Have you ever heard of the World Space Party? Had it not been for the COVID-19 outbreak and subsequent pandemic, space enthusiasts would have been preparing for Yuri’s Night – an annual project celebrating the feats of space exploration. Yuri’s Night celebrations range from raves and parties to Q&A sessions and symposia. Spread across 30 countries, this event commemorates Yuri Gagarin, the first human to journey to space on April 12, 1981. Also, the launch of STS-1, the first space shuttle on April 12, 1981.

Every year, this worldwide event showcases all the ways that the pursuit of the final frontier unites all of humanity.

Mars 2020 Mission

Perhaps the latest scientific endeavour which has seen the world come together in anticipation is the ongoing Mars 2020 mission. The mission, which is being carried out by NASA’s Mars Exploration Program, consists of the Perseverance Rover and, most notably, the Ingenuity helicopter drone. They were launched on the 30th of July, 2020 and landed on Mars 18th of February, 2021. The major objective of the Perseverance Rover is to investigate the astrobiology on Mars and hopefully answer the question of whether life has ever existed on the Red Planet. 

The Perseverance Rover

The landing site for the Perseverance rover, the Jezero Crater, is the perfect candidate to carry out this mission’s main target goals. The Jezero Crater refers to a specific depression on Mars’ surface which once hosted a lake, marked by two clear inflow and outflow channels on either side of the crater, indicating that it was once filled with water. The crater also hosts one of the most immaculately preserved deltaic deposits found on Mars. This, along with the diverse mineralogy present at the site, create the ideal environment for finding traces of ancient microbial life on Mars, billions of years after their extinction.

The Perseverance Rover is similar to the Curiosity Rover (MSL mission, 2011) in many ways, but it has a number of important engineering and instrumental differences which set it apart and help it to search for specific biosignatures on Mars which Curiosity and other previous rovers could not identify. Notably, Perseverance will be the first rover that will collect and cache Martian rock and dust samples to be sent back to Earth. Additionally, Perseverance carries microphone technology, therefore equipping researchers working on the project with auditory perception. Previously, cameras have supplied sight, robotic hands and feet have given us touch, and chemical sensors have replicated smell and taste, thus making hearing the last of the five external human senses yet to be employed on Mars.



Perseverance carried on her belly a helicopter drone, Ingenuity, which is by far the greatest and most exciting experiment of the mission.

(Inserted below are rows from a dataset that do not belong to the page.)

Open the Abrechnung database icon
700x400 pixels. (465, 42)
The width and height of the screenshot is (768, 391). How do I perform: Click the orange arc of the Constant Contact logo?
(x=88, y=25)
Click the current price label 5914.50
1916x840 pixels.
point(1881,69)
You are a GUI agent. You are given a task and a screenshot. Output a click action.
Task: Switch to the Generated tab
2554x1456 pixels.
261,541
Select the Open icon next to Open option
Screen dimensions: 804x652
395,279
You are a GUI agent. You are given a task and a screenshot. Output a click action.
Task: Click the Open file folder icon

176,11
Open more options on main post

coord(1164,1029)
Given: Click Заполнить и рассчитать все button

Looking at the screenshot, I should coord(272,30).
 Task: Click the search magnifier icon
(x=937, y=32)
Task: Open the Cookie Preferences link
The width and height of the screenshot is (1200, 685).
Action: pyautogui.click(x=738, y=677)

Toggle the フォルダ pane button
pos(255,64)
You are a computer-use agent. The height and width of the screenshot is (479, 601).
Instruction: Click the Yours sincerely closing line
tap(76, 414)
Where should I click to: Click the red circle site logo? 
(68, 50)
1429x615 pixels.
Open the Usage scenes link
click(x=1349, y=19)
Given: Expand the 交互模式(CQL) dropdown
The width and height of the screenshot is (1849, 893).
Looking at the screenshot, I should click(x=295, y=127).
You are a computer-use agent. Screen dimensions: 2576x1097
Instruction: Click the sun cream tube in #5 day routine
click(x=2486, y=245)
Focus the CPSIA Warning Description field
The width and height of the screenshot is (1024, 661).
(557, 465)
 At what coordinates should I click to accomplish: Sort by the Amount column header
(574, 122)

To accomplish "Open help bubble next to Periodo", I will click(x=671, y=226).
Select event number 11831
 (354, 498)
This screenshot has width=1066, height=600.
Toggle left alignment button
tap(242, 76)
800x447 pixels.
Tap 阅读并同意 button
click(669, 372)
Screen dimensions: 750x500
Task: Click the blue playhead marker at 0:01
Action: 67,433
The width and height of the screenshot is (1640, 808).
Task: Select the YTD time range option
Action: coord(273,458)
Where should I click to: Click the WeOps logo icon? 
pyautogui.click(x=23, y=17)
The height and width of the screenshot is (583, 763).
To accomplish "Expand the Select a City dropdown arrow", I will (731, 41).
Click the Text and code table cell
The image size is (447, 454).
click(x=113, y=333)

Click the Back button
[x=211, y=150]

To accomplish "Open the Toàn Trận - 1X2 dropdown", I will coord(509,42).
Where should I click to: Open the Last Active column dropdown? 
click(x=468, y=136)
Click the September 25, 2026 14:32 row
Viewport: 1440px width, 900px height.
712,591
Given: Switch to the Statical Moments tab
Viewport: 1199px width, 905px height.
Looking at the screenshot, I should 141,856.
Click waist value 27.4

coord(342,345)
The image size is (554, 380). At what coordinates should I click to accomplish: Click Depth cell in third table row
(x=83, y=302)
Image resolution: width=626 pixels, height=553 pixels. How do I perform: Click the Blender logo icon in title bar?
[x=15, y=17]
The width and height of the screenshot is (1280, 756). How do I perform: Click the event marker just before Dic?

In the coming days, it is scheduled to attempt the first powered flight on another planet, possibly achieving what has been described as a “Wright Brothers moment” in planet exploration. On April 3rd, Perseverance arrived at the “airfield” where Ingenuity will attempt its first flight and has since deployed the rotorcraft to the surface of Mars. Should its test flight campaign, which will last 30 Martian days (31 Earth days), be successful, Ingenuity could pave the way for human exploration on Mars.

Engineering Ingenuity in such a way that it could perform its fundamental objective (flight) was no easy task, as engineers had to account for the fact that the atmosphere on Mars is 1% that on Earth, and as such, a helicopter drone that would lift off on Earth would most likely not have enough power to do so on Mars. Hence, all test flights on Earth had to be conducted in a controlled environment to match conditions on Mars as closely as possible. The result is an extremely lightweight drone with four carbon-fiber blades, constructed into two rotors which spin in opposite directions at about 2,400 rpm, and carries with it no additional scientific instruments to support Perseverance.

Perseverance’s Mastcam-Z Gives Ingenuity a Close-up, taken April 5th on the 45th sol of the mission. (Credits: NASA/JPL-Caltech/ASU)

Trip to Mars

Ingenuity is scheduled to lift off at 12:30pm local Mars solar time (roughly 4:54am Malta time, 14th April), with NASA set to livestream the test flight and data at 9:30am on the same day, coincidentally the day that Yuri’s Night is celebrated. Ingenuity’s flight will only last 90 seconds, as it flies to a height of 10 feet, hover, and then land. However, the outcome will determine the fate of the entire mission, bringing us a step closer to understanding our place in the universe. Will you be watching?

The views expressed in this article are those of the author and are not reflective of ‘A Bird’s Eye View’ as a whole.